Why this hire matters.
The ML engineer fills the missing link between research and product: engineer enough to write production code, ML enough to understand, adapt and train models. They turn a data scientist's idea into a feature that holds up under load, latency and cost — and, increasingly, design ML systems end-to-end themselves. Without one, your AI ambitions depend on a data scientist who has never deployed, or a backend engineer treating the model as a black box: either way, projects stall. In the 2025-2026 market it's one of the most contested profiles: AI-native companies absorb the supply and pull salaries up. Test the dual foundation in interviews — production code AND real understanding of models.
Key missions.
- Design ML systems end-to-end (data → model → API)
- Train, fine-tune and evaluate models
- Integrate models into the product (latency, cost, reliability)

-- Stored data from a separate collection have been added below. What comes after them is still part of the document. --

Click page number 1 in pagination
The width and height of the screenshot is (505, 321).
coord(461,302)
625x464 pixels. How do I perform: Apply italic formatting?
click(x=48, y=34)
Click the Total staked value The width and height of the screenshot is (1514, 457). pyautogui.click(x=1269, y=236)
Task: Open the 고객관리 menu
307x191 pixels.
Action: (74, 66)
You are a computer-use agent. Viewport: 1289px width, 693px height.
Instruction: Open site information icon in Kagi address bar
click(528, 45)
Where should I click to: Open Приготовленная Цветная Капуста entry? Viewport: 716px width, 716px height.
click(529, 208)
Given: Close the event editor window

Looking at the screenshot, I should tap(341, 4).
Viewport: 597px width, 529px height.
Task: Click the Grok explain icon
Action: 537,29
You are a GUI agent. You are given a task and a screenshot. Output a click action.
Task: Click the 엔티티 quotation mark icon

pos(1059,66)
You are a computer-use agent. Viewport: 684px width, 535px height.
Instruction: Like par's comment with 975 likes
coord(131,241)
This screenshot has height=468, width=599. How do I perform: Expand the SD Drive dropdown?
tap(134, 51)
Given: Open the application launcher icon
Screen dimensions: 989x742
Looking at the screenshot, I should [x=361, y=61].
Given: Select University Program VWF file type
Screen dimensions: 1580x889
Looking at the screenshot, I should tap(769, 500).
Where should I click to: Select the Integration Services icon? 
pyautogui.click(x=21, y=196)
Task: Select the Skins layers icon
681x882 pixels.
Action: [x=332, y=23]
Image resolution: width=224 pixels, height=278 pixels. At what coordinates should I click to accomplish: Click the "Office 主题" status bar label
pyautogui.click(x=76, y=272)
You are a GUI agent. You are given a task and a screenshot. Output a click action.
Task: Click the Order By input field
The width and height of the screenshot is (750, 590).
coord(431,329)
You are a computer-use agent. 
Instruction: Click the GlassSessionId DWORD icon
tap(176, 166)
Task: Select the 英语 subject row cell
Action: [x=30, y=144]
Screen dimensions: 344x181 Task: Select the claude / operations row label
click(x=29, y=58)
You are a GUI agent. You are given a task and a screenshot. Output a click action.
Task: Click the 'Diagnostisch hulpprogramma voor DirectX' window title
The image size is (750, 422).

- Build feature and training pipelines
- Optimize inference (quantization, batching, GPU)
- Collaborate with data scientists and product teams
- Monitor performance and drift in production
Skills.
Technical skills
- Production-grade Python
- PyTorch / ML frameworks
- Serving and APIs (FastAPI, Triton)
- LLM fine-tuning and evaluation
- Cloud and containerization
Expected qualities
- Engineering pragmatism
- Experimental rigor
- Collaboration
Common stack
Salaries 2025-2026
| Level | Experience | Annual gross base |
|---|---|---|
| Junior | 0-2 yrs | 45–60 k€ |
| Mid-level | 2-5 yrs | 60–80 k€ |
| Senior | 5-8 yrs | 72–95 k€ |
| Lead / Staff | 8+ yrs | 95–130 k€ |
Paris market ranges, 2025-2026.
Outside the Paris region, expect 10 to 20 % less.
Sources : Expira 2026 · Silkhom 2026 · Glassdoor France 2026 · Michael Page 2026
Hiring this profile.
Typical background
Software engineer trained in ML, or a data scientist who became a genuine engineer. ML shipped to production is the proof, not certificates.
When to hire
As soon as ML must become a real product feature — often the first AI hire in a product team; seed/Series A for AI-natives.
Career path
Senior → Staff ML Engineer / Lead → Head of ML → Chief Data & AI Officer.